En segundo lugar, este mismo hecho implica la centralidad del misterio de la Santísima Trinidad: "el evento trinitario" es la cifra de lo "específicamente cristiano". El mismo Magisterio lo dice sin ambigüedades:

"El misterio de la Trinidad es el misterio central de la fe y de la vida cristiana. Es el misterio de Dios en sí mismo. Es, pues, la fuente de todos los otros misterios de la fe; es la luz que los ilumina" (Catecismo de la Iglesia Católica, 234).

Ahora bien, confesar a la Santísima Trinidad en la fe de la Iglesia, decir que el Ser de Dios es una unidad -una comunión- de tres personas distintas, es decir mucho.
En la Antigua Alianza, al único a quien Dios había dado a conocer su nombre fue a Moisés, "a quien YHWH trataba cara a cara" (Dt 34, 10b).
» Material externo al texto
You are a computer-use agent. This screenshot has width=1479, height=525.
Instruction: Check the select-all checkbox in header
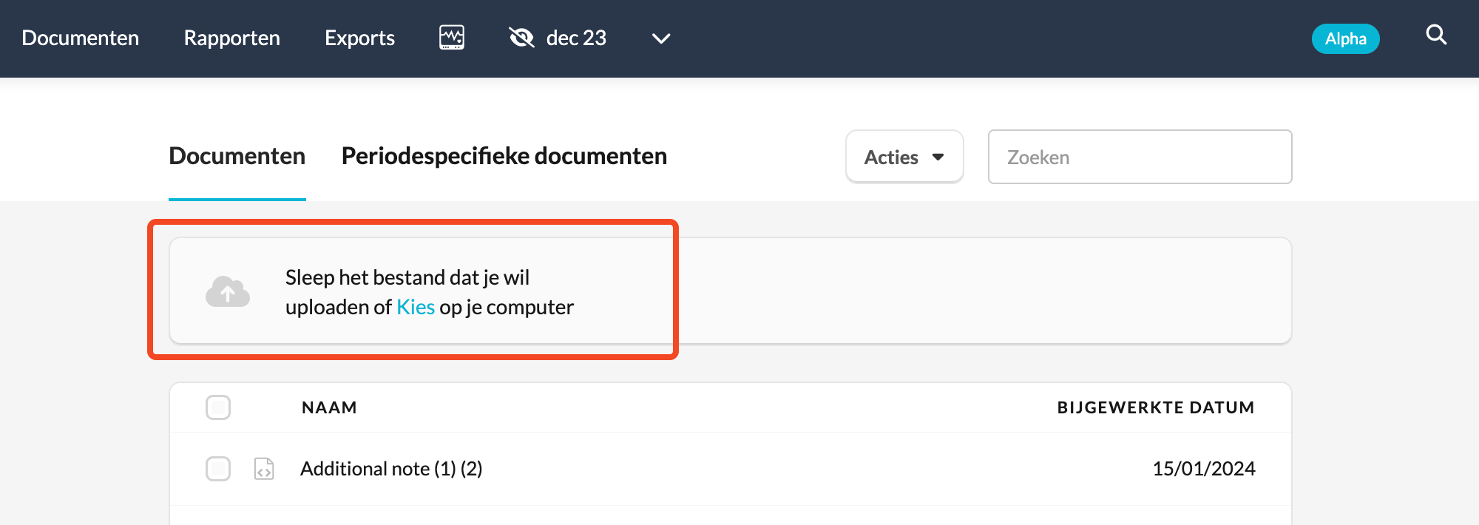coord(218,407)
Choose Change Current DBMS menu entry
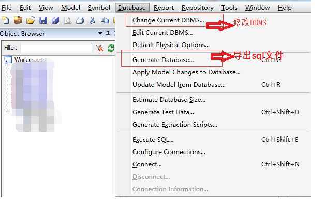325x213 pixels. [x=168, y=20]
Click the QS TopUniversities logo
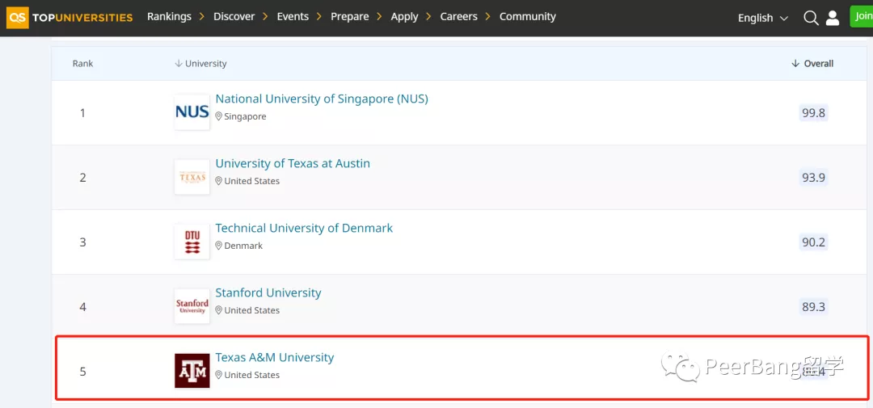 pos(69,17)
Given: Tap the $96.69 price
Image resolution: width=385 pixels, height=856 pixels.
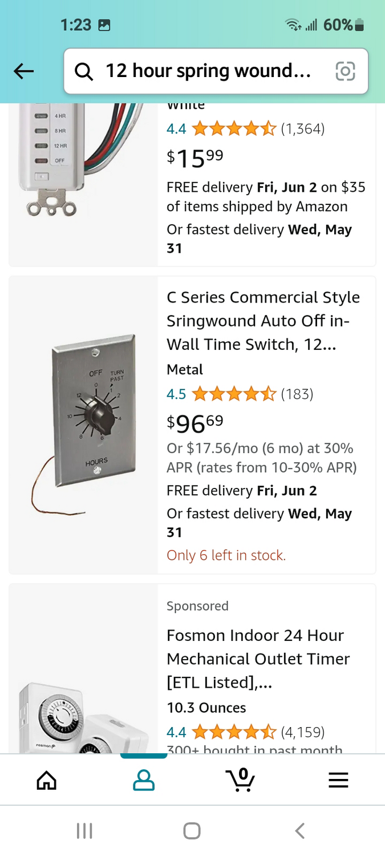Looking at the screenshot, I should (x=195, y=423).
Dios, como hemos visto, se lo revela solemnemente en Éx 3, 14: "Este es mi nombre para siempre, por él seré invocado de generación en generación" (Ex 3, 15). Esto justifica que la Torá se cierre con estas elogiosas palabras: "No ha vuelto a surgir en Israel un profeta como Moisés" (Dt 34, 10a). Moisés es, pues, un testigo digno del más alto crédito, y entonces no tiene nada de sorprendente que el "Yo soy el que soy" que Dios le dijo como su propio nombre "para siempre" sea considerado por la Iglesia, hasta el día de hoy, como nombre de Dios.
Pero "la Ley se dio por medio de Moisés; la gracia y la verdad se hicieron por medio de Jesucristo" (Jn 1, 17). Moisés ya no es para nosotros el testigo último, el hombre que más de cerca conoció a Dios, porque nos dice el Evangelio: "A Dios nadie lo ha visto jamás. El Hijo único, el que está en el seno del Padre, ése lo ha contado" (Jn 1, 18). Por lo tanto, es a Jesús y ya no a Moisés a quien ha de dirigirse nuestra mirada para conocer el ser de Dios (cf. Heb 3, 1-6).
Sin embargo, no hay en esto una ruptura drástica con el Antiguo Testamento, ni siquiera con la "metafísica del Éxodo": la novedad cristiana no viene a negar que Dios sea el Ser, pero sí que Dios sea sin más el Ser. Para la metafísica cristiana clásica, el Ser de Dios es pura actualidad, y ese "exceso de positividad" –paradójicamente- "nos esconde el ser de Dios" , así como los rayos del sol, por su excesiva luminosidad, nos encandilan e impiden que veamos. Pues bien: la revelación de Jesucristo nos hace capaces, por así decir, de mirar al sol de frente. En Él podemos ver el rostro de Dios (cf. Jn 14, 9; 12, 45) y no sólo sus espaldas (cf. Ex 33, 20. 23): Él viene a mostrarnos no ya que Dios es el Ser, sino cómo es ese "Ser" de Dios por dentro. En su misterio pascual, Cristo, por así decirlo, ha desgarrado el "Yo soy" del Éxodo, como el velo del Templo (cf. Mt 27, 51), y con autoridad de Sumo Sacerdote nos ha permitido ingresar en el Sancta sanctorum de la intimidad divina (cf. Heb 9, 11-12). Y ya dentro del Santuario, de la mano de Jesús, vemos, en Él, que "Dios es amor" (1 Jn 4, 8. 16).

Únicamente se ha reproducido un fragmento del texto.